Transesophageal echocardiography (TEE) represents a diagnostic test generating images of the heart. TEE technology comprises high-frequency sound waves called ultrasound to take very detailed photographs of the heart. The photographs capture the performance of heart valves and arteries that deliver oxygen starved blood to the heart, which the heart turns into oxygenated blood for supply to vital organs. Unlike transthoracic echocardiography that uses laser or radio frequency energy, ultrasound poses no risk of causing scar tissue within the heart’s chambers and arteries.
WHAT TEE ACCOMPLISHES
Dr. Chadda implements TEE to discover problems with the heart’s structural and functional capabilities. TEE offers our team of talented nurses, surgeons, and technicians a close up view of the upper heart chambers, as well as the valves located between the lower and upper heart chambers. The clear images offer evidence as to the size of a heart and the thickness of the artery walls.

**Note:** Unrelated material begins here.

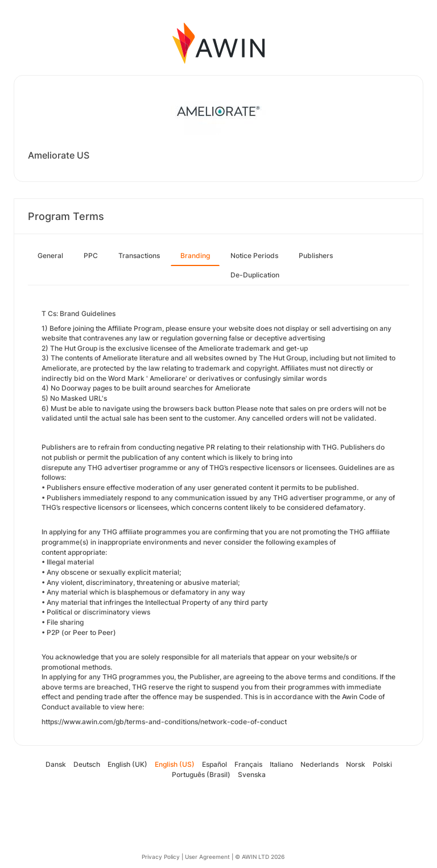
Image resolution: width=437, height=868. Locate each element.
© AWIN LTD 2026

We recommend the relatively simple medical procedure for our patients who experience chest pains or feel irregular heartbeats. We can clearly see the rate at which your heart beats and find any strange tissue surrounding the heart that might indicate a viral, fungal, or bacterial infection. Our team highly skilled nurses and technicians can pinpoint areas of the heart where blood has started to leak backwards and if the valves are partially or mostly blocked.
PATIENT PREPARATION FOR TEE
Dr. Chadda or one of the members of his medical staff will provide instructions on what you need to do before TEE. You can expect to refrain from consuming any alcoholic beverages several days before the test. Fasting is not as long as many other types of medical procedures, as we typically ask our patients to stop eating all types of and drinking non-alcoholic beverages between four and eight hours before the examination. Although the test is non-invasive, some of our patients might need a mild form of sedation to calm the nerves. Make arrangements for someone to drive you home after the diagnostic test concludes.
WHAT TO EXPECT DURING THE TEST
The instrument attached to a very thin tube that sends the sound waves producing the echoed images is called a transducer. Dr. Chadda threads a very thin tube into the mouth and through the throat where it stops at the lower end of the esophagus. The bottom of the esophagus is located right above the upper heart chambers to ensure crystal clear images of the heart valves and arteries. We usually perform the procedure at our clinic, within a period between 30 and 60 minutes. To prevent swelling of the throat, we will spray medicine to numb the tissue and to prevent gag reflexes. We then attached electrodes on your chest, which connect to a machine recording the echocardiogram. The transducer sends the sound waves to the heart and it collects the returned echoes. After Dr. Chadda has collected all of the images he needs to make an accurate assessment of your heart, he will gently remove the probe, electrodes, and the IV that delivered the sedative.
WHAT TO EXPECT AFTER TEE
The primary risk of TEE is to experience mild pain in the throat after the procedure. Your throat might remain sore for one or two days, but the soreness should not require medical intervention. We ask you not to eat or drink anything until the numbness diminishes. You might experience an issue with swallowing right after the procedure. However, difficulty swallowing should not be a problem a few hours later. If your sore throat turns into acute pain or the mild soreness does not go away after a couple of days, contact our clinic to speak with one of our knowledgeable patient service professionals.
The risk-reward analysis for TEE makes it a no brainer for our patients to undergo the non-invasive test. After all, your heart is the epicenter of your well being and TEE ensures your heart valves, chambers, and arteries operate flawlessly.